Still hurting

I know that I should just forget about my awful experience working at Amazon, but it's hard to shake the pain when Amazon is so prominent in my life. I use EC2 and RDS at work, and at home I'm like most people, ordering one or two packages a week. I'm realistic enough to accept that I can't boycott Amazon because they are ubiquitous, but I'm having a really hard time recovering from the emotional punch in the gut every time I hear about this company.

After several months of abuse, I had left my group at Amazon. It was the first time in my career that I ever filed an HR complaint, and only because my mentor there encouraged me to do it. The NYT article came out almost one month after I finally quit Amazon, and it was such a relief to know that I wasn't singled out or just crazy. A few months after I left, a former co-worker who was about to leave Amazon herself told me that the talk around my old office was that I had 'PTSD'. I had to laugh a little because I couldn't figure out if they meant that I took PTSD to my job at Amazon, or left with it.

At Amazon I got hired into a development team that thought they needed someone with my background and experience, but when I arrived there I found a lot of squabbling and sparring like I had never seen anywhere. My team went through three different managers in 10 months. The last one was a guy just out of an MBA program on his first management job.

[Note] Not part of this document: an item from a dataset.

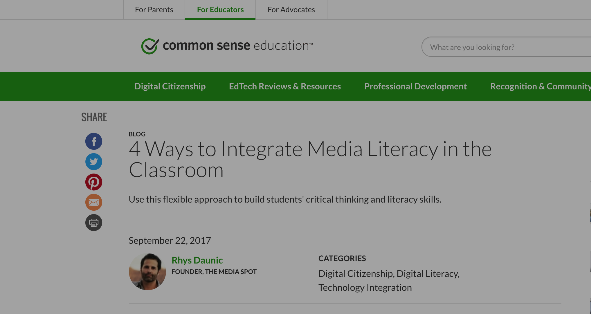Click the search input field
The width and height of the screenshot is (591, 314).
[505, 47]
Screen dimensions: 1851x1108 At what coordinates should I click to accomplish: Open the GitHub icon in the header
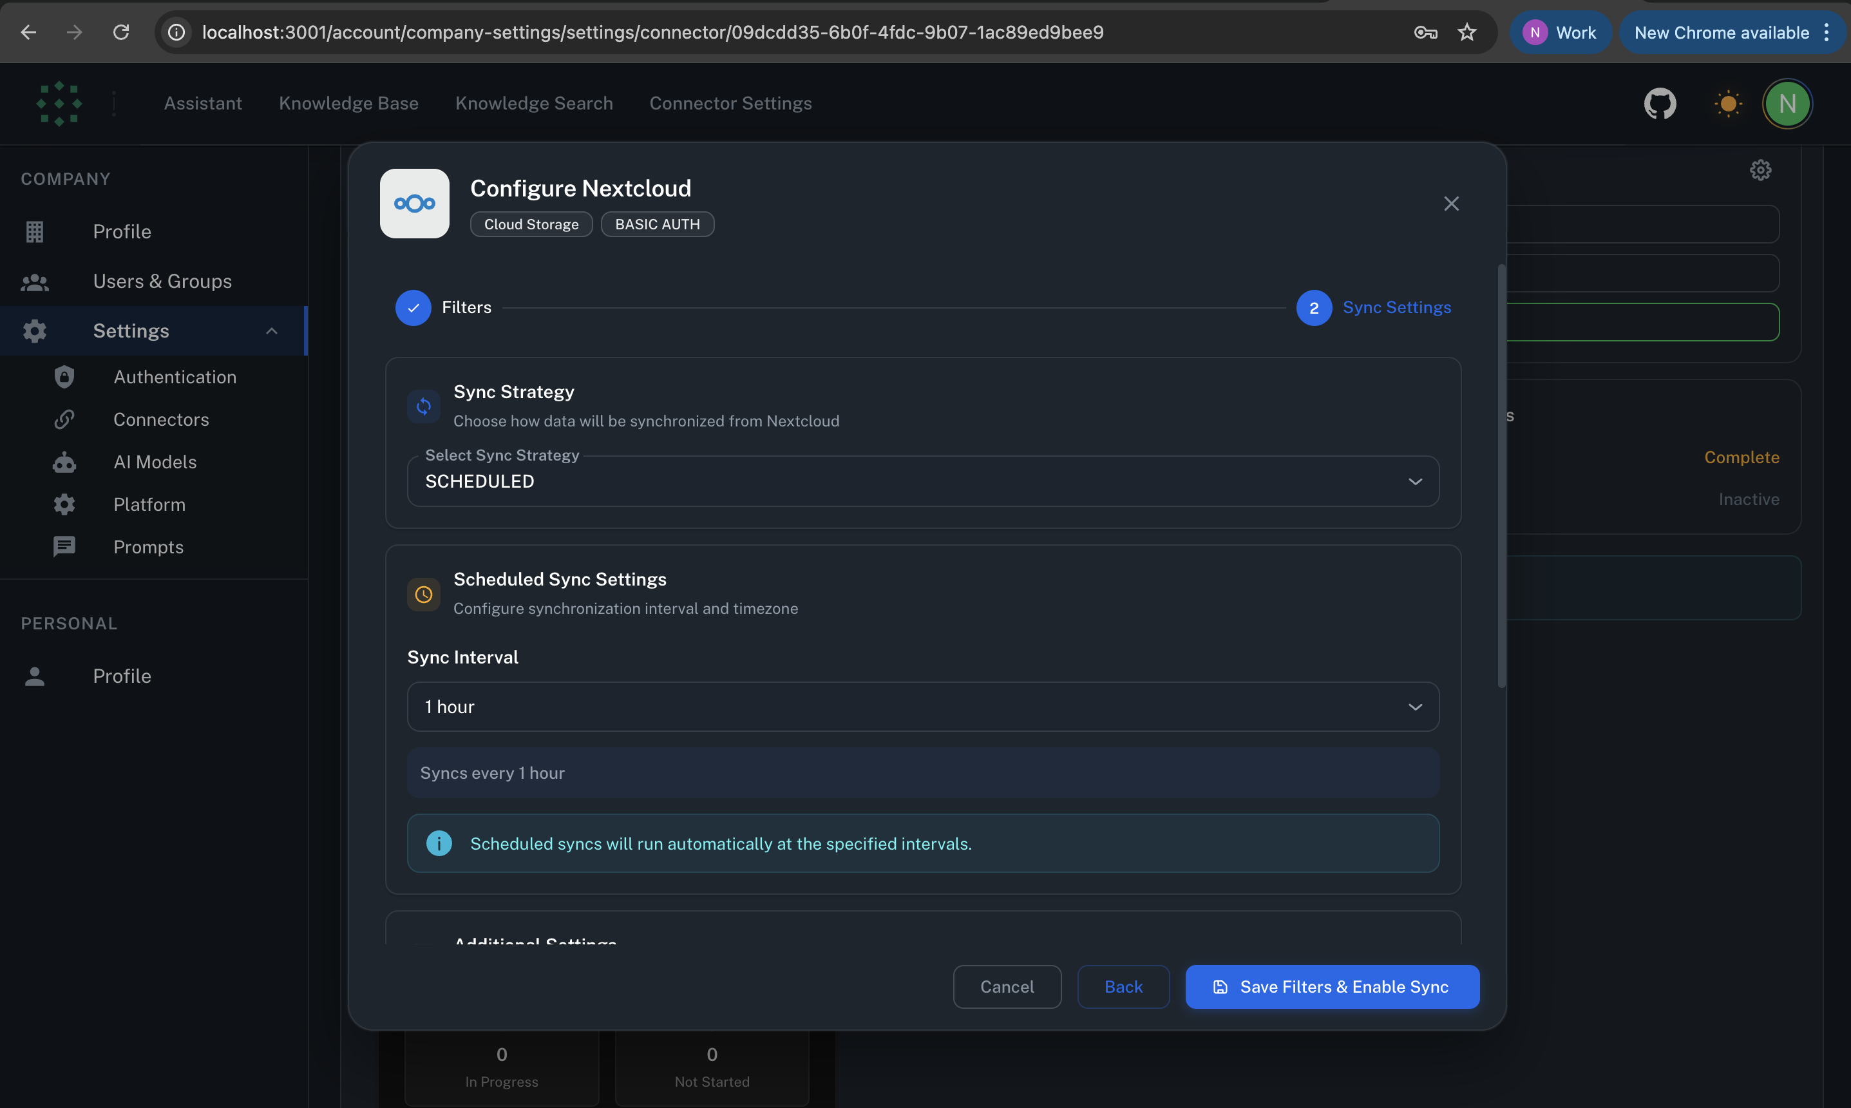[x=1659, y=104]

I'll be the first to admit that I was the wrong person for the job, in temperament, experience, education, and in almost every other way. The problem was that I couldn't pay back my signing bonus, having spent it on my kid's college tuition that September. They weren't going to fire me either, so we all got locked into this situation where they were going to abuse and harass me until I left, but I had to hang in there long enough to minimize the amount I had to pay back until I could get a new employer to help offset the remainder of the bonus I owed Amazon.

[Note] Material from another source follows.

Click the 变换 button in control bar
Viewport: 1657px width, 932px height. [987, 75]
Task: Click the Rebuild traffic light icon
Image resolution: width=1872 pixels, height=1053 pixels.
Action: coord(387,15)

I couldn't believe what was happening to me - the amount of abuse my manager was handing me in person, in writing, and in email cc's to his manager. He was dogging me at every turn, when I came in late, when I left early, when I misspoke, when I didn't answer a question to his satisfaction. On the surface he comes across as a pretty nice guy, but he's also a spiteful and ambitious person who was given the authority to force me out, and happened to be very good at it. He used to talk about taking his shotgun out on the weekends to shoot deer, and I think that harassing to quit me was just a bit of office blood sport.

HR was useless, of course. All they really cared about was making sure that I wasn't about to sue them. I told them not to pursue my complaint as I already had another job and just wanted to put that nightmare behind me. After the NYT article was published, however, HR sprang into action, following their procedures which involved interviewing everyone in my old team. I was no longer there to defend myself, and I heard from friends there that the whole HR process was pretty ugly and confusing for them. My former manager basically put the blame on me for being incompetent, untrainable, and ungrateful. It is true that he was my advocate for the first couple months, even trying to help me transfer before my first year was up, but when the transfer failed, he did a complete 180 on me. My friends testified that my training had been insufficient and in private told me they believed that my manager had been put up to the task of harassing me out of the company by his manager. One of the strangest things for them to understand is that my mentor had been a founder member of the team, yet wasn't able to mediate in this situation but instead encouraged the HR complaint in the first place. Something was very suspicious, in their opinion. She and all the other women from my team left within months after my departure. While they are still pretty happy at Amazon, they got away from that team as soon as they could following my departure.

All in all it was a very ugly and painful experience. I'm two years into a wonderful job and I shouldn't be looking back at this incident in my life, but it hurts still. I don't know what I have to gain by writing this except maybe just to know that it's normal to feel this way, and that I'm not alone.